O Lobo e o Cordeiro

As pessoas, em geral, são facilmente enganadas pela aparência. Não julgar o livro pela capa, é um dito popular que todos conhecem e empregam, mas pouco realmente colocam em prática. Quando o assunto é cinema e atuação, esse paradoxo pode ser percebido sem dificuldades: muitas vezes uma atuação baseada em elementos óbvios e explícitos (como maquiagem que transforme radicalmente o ator) são mais valorizados do que atuações intimistas, profundas e baseadas em elementos mais implícitos (como olhares, gestos, pausas, silêncios...).

Isso aconteceu, por exemplo, com o desempenho de Nicole Kidman em As Horas (The Hours, 2002), que lhe rendeu o Oscar de Melhor Atriz, quando suas colegas de cena - Meryl Streep e Juliane Moore - ofereciam, no mesmo filme, atuações muitíssimo mais sólidas. O mesmo aconteceu com Javier Barden em Onde os Fracos não tem Vez (No Countrey for Old Man, 2007), que levou inumeros prêmios, incluindo o Oscar, e é sempre lembrado pelos cinéfilos, quando a verdadeira alma do filme está nas atuações de Tommy Lee Jones e Josh Brolin.

Neste Aliança do Crime (Black Mass, 2015), o efeito hipónitico causado pela transformação à qual Johny Depp se submeteu, acaba atraindo todas as atenções e ofuscando o personagem mais importante do filme: o ambicioso agente do FBI John Connolly (Joel Edgerton), cuja presença em cena é que dá impulso à trama e faz com que as questões importantes sejam levantadas.

E que questões são essas? Ora, o conflito latente entre lealdade e moralidade, entre interesse e dever, entre profissionalismo e relações afetivas, ou os tênues limites entre ambição e risco, pragmatismo e oportunismo, entre usar e ser usado. Com isso não quero dizer que o desempenho de Depp não seja digno de honras, pois o que ele faz nessse filme vai além da sua superfície bizarramente construída.


Porém, é o agente Connolly quem terá a vida girada 360º ao longo das cerca de 2 horas de filme, que transitando entre céu e inferno, terá sua honestidade colocada à prova e irá da doce ilusão de estar no comando do jogo à amarga verdade de ser apenas um peão no xadrez. Afinal, de Jimmy "Whitey" Bulger (Depp) não esperamos nenhuma transformação ou reviravolta, não duvidamos de sua moralidade pois desde os trailers sabemos que ela é mais que duvidosa. Dele, só esperamos o pior - e o pior é que nos deleitamos com isso.
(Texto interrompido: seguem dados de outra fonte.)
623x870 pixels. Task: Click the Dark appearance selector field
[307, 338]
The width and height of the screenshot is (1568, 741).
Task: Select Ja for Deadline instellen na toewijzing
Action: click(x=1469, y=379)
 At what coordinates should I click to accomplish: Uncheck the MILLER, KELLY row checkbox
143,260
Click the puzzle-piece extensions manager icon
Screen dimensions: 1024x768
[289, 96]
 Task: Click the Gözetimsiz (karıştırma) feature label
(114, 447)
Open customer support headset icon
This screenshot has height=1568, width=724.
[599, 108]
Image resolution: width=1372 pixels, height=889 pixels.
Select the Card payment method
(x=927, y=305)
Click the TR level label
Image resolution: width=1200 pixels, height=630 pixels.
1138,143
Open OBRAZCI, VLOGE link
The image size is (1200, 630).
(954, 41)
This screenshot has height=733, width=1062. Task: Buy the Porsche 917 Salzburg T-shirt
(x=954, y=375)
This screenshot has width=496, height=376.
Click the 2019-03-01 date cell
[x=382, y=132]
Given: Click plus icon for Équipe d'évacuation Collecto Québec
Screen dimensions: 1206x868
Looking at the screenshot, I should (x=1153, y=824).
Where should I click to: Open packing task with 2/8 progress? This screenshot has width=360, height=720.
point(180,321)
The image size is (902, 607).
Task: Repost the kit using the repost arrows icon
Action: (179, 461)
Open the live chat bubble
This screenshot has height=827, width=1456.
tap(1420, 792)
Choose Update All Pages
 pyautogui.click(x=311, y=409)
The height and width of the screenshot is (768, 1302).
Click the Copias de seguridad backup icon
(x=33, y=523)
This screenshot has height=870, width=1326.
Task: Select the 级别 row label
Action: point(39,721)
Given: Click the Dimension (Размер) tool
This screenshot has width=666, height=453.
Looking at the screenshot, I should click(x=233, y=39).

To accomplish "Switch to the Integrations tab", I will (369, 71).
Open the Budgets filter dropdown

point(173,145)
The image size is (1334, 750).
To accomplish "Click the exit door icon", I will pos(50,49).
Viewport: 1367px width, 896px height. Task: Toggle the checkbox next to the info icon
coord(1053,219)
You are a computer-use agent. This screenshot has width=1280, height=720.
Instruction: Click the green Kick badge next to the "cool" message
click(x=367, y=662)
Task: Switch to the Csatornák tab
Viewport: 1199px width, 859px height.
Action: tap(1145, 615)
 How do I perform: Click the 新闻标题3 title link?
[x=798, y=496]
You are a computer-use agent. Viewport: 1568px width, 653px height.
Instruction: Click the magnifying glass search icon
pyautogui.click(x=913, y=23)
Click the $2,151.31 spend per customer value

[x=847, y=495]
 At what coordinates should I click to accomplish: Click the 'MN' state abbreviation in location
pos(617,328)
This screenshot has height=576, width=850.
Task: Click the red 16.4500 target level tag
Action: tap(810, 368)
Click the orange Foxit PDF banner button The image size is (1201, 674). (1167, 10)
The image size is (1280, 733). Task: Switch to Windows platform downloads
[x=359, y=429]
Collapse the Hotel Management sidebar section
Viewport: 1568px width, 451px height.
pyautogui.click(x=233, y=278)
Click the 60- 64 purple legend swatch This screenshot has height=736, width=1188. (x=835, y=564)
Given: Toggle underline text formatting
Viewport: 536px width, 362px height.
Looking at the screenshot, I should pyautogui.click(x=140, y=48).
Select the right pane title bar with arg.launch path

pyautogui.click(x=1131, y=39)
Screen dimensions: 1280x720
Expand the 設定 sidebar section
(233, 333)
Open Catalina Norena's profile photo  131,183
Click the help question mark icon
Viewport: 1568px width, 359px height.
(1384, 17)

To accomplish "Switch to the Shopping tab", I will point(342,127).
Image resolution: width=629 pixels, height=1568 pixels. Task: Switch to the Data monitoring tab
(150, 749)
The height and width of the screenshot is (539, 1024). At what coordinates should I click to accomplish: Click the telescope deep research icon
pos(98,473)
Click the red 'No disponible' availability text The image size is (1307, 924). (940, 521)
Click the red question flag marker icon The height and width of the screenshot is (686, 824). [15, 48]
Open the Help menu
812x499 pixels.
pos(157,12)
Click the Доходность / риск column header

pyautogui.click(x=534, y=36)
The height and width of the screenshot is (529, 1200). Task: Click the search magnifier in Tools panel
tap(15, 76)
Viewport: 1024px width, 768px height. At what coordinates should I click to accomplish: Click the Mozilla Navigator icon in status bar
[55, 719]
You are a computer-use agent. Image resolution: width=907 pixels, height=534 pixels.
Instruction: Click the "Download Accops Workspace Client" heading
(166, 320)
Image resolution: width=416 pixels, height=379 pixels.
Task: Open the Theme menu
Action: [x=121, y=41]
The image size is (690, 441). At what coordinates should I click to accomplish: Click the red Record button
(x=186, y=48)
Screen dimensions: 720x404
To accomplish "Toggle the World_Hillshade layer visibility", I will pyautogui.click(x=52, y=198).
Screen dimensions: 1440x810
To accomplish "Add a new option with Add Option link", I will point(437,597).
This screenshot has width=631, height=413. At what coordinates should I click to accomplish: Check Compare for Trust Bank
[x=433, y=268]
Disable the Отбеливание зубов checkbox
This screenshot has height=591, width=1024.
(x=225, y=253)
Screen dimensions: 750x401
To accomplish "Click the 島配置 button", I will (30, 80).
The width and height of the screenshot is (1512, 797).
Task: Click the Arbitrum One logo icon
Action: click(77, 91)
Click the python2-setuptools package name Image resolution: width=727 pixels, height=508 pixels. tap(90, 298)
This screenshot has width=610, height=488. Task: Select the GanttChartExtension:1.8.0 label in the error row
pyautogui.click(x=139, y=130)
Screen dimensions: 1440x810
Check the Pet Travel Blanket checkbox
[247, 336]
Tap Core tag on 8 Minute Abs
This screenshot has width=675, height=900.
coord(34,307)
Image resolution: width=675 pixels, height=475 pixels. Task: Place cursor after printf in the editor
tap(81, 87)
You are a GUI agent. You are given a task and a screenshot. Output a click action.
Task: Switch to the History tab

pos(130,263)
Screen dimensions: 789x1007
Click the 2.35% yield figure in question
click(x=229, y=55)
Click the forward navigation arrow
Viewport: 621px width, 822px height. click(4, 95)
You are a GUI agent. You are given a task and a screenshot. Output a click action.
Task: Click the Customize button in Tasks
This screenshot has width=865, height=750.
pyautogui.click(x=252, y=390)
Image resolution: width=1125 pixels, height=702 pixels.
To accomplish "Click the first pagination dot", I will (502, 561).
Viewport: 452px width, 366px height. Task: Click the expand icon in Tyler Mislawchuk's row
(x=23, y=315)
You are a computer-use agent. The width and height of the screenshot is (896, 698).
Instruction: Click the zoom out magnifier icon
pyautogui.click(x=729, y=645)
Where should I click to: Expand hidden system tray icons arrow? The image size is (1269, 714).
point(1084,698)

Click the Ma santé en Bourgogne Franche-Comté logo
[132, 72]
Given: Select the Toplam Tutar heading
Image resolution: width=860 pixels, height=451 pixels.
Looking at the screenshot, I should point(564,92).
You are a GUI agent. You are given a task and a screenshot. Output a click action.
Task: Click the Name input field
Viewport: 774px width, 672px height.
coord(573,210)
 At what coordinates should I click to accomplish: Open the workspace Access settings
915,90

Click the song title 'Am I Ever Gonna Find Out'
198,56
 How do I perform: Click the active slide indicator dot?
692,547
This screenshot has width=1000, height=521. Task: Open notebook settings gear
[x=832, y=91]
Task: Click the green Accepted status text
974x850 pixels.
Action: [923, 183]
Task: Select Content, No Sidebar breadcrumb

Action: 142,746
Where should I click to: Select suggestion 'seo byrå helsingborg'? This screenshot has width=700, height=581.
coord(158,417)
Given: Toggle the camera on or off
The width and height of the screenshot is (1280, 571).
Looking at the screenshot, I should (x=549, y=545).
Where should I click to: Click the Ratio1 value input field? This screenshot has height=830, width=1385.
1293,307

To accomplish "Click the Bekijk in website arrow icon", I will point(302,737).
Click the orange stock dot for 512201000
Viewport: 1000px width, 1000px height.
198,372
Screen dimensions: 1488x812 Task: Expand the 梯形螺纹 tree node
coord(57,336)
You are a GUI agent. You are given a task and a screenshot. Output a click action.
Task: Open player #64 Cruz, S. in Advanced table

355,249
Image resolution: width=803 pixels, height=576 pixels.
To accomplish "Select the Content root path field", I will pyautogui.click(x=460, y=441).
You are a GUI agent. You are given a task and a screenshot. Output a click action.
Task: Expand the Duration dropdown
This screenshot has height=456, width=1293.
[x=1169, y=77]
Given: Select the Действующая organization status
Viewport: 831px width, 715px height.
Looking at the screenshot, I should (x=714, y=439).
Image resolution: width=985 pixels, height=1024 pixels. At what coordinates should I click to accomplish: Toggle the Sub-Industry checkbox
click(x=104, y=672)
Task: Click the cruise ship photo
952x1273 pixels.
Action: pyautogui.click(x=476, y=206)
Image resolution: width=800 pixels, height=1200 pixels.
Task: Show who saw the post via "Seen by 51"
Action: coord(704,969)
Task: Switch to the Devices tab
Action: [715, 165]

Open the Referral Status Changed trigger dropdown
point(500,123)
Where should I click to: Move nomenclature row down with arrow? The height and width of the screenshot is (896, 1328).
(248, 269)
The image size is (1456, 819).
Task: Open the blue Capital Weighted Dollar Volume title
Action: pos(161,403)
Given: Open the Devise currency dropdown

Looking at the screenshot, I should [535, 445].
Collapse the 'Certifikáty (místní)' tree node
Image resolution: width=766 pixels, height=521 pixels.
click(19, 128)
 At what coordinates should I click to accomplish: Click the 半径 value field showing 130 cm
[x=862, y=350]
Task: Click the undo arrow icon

O filme é bem construído em todos os seus elementos: o elenco, a fotografia, a trilha sonora, as locações... tudo contribui para criar o clima soturno, misterioso e intimidante que o filme precisa. E os momentos de tensão são sufocantes e é neles que Depp brilha: o diálogo sobre segredos culinários de família  com o agente John Morris (David Harbor) ou a conversa com Marianne (Julianne Nicholson), esposa de Connolly.

Contudo tão importantes quando os olhares ameaçadores de Bulger, são os olhares ao mesmo tempo  mesquinhos e ingênuos, confusos e temerosos, do agente Connolly. Enquanto Bulger era lobo e sabia disso, Connolly ele era o cordeiro em pele de lobo que se pensava um lobo em pele de cordeiro. E será em torno do processo pelo meio do qual esse cordeiro tolo se reconhecerá como tal, que se concentra o filme.

ALIANÇA DO CRIME (Black Mass, 2015)
Direção: Scott Cooper
Elenco: Joel Edgerton, Johnny Depp, Benedict Cumberbacht, Juliane Nicholson, Kevin Bacon, Dakota Johnson e Jesse Plemmons.
Indicado ao Globo de Ouro e ao SAG de Melhor Ator.